━━ Dataset rows ━━

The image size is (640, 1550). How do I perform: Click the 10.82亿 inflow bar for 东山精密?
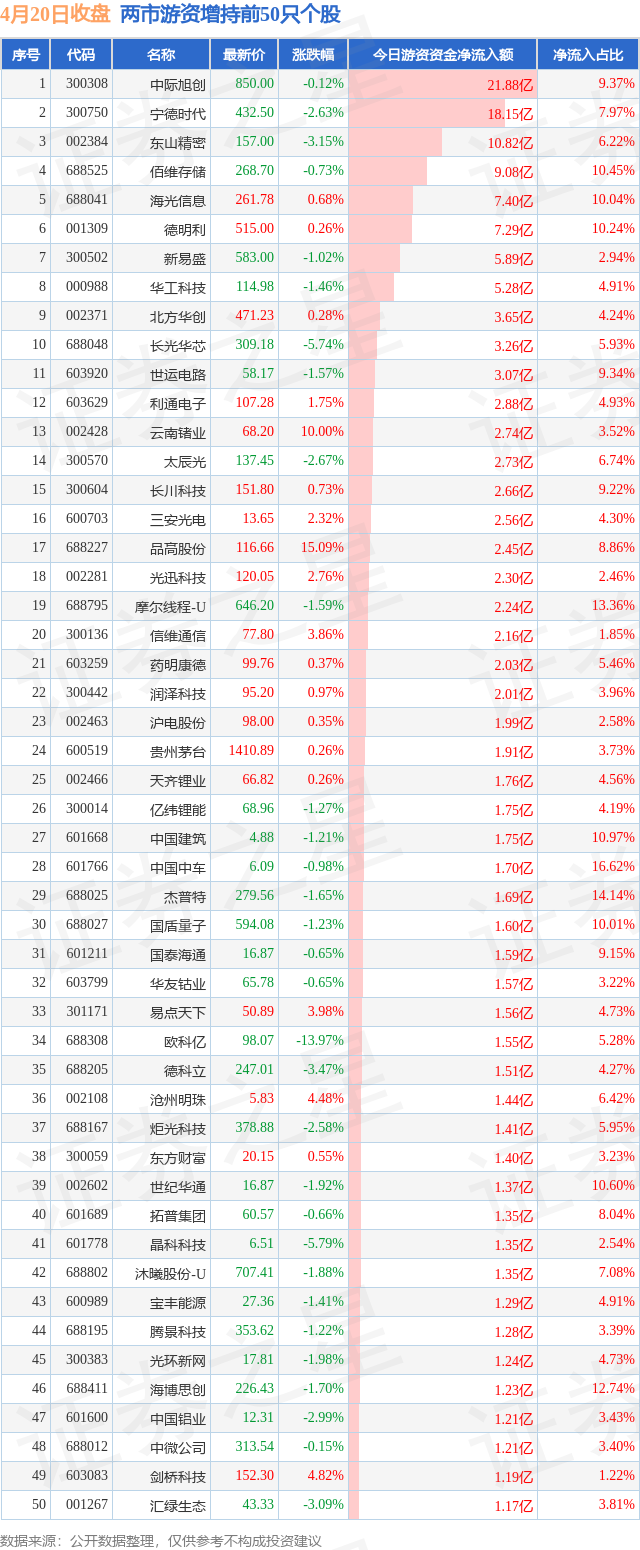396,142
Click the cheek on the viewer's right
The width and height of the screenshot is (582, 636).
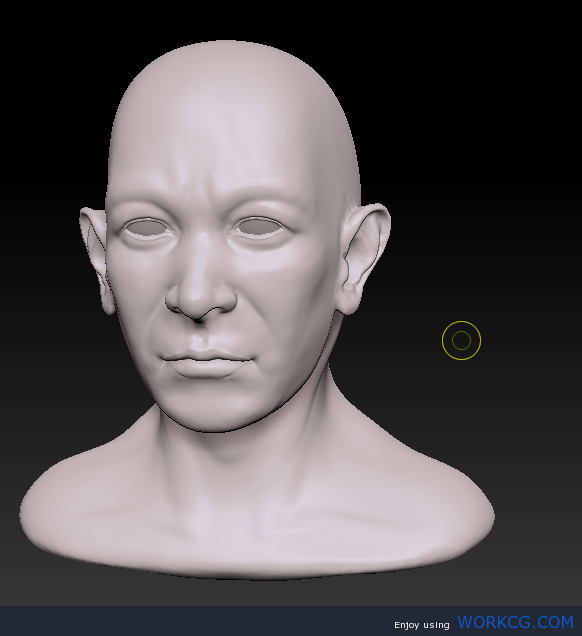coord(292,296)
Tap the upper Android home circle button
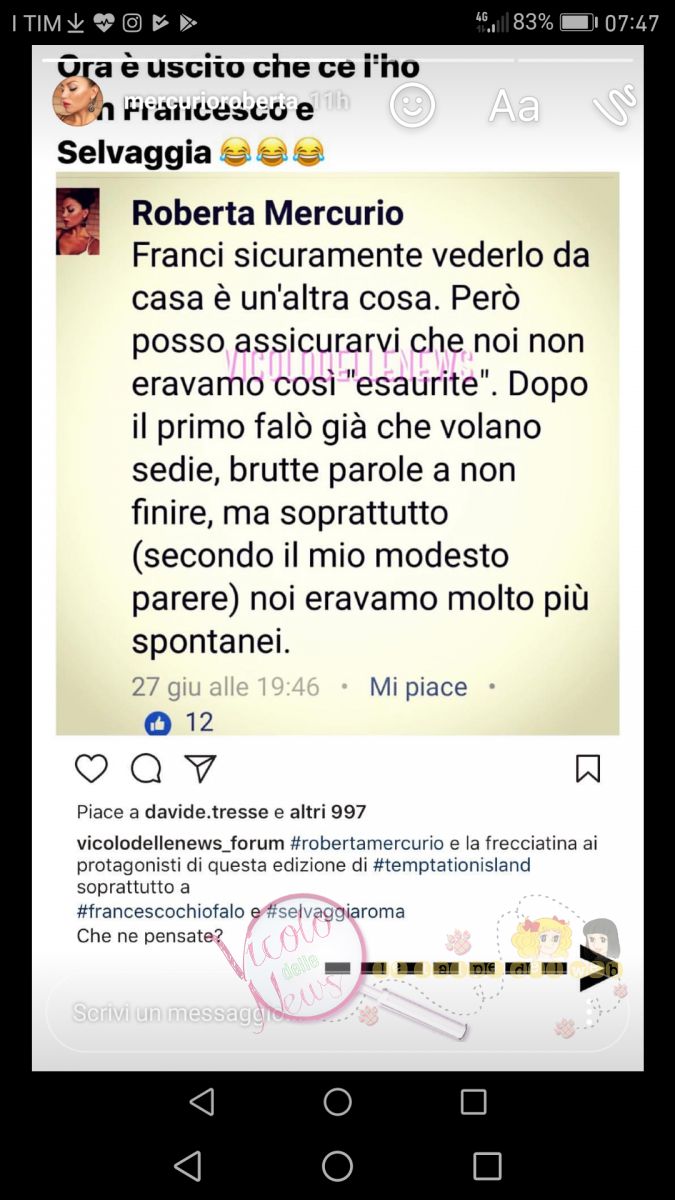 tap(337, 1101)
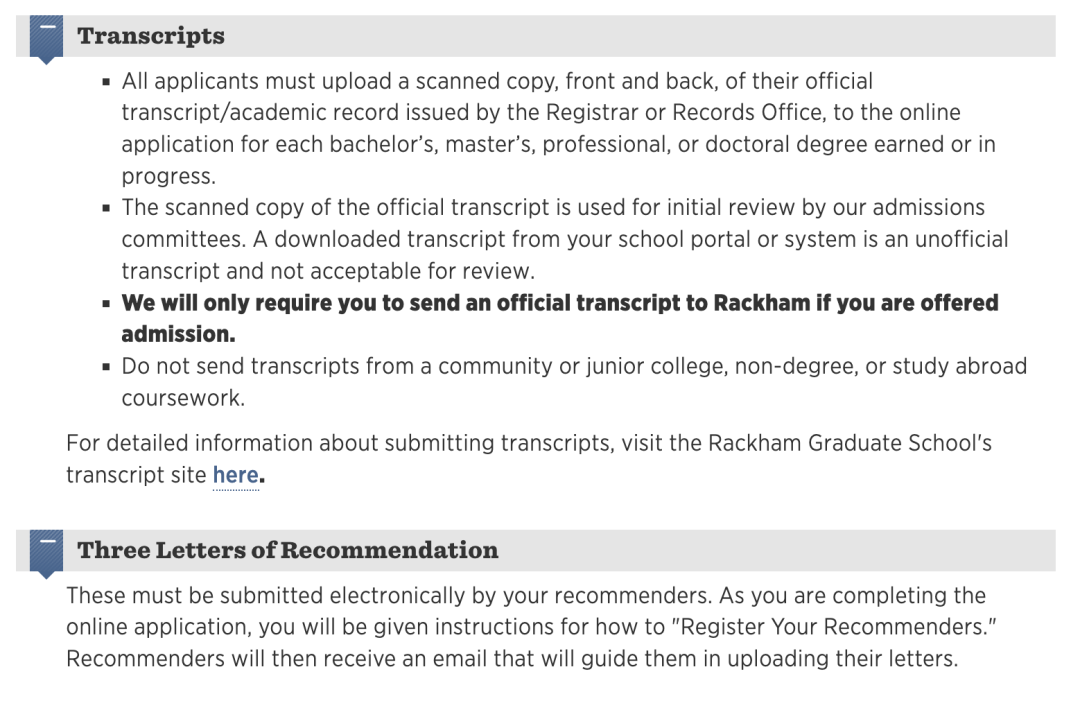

━━━
━━ Dataset rows ━━

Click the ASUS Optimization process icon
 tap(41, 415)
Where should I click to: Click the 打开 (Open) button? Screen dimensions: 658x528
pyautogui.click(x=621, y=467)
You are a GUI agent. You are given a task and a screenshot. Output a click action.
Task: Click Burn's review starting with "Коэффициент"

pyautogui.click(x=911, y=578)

━━━

● Task details:
Reproduce the records verbatim, beginning at the line that contains "Where should I" and stopping after the line that contains "pyautogui.click(x=911, y=578)". Include both of those lines.

● Full response:
Where should I click to: Click the 打开 (Open) button? Screen dimensions: 658x528
pyautogui.click(x=621, y=467)
You are a GUI agent. You are given a task and a screenshot. Output a click action.
Task: Click Burn's review starting with "Коэффициент"

pyautogui.click(x=911, y=578)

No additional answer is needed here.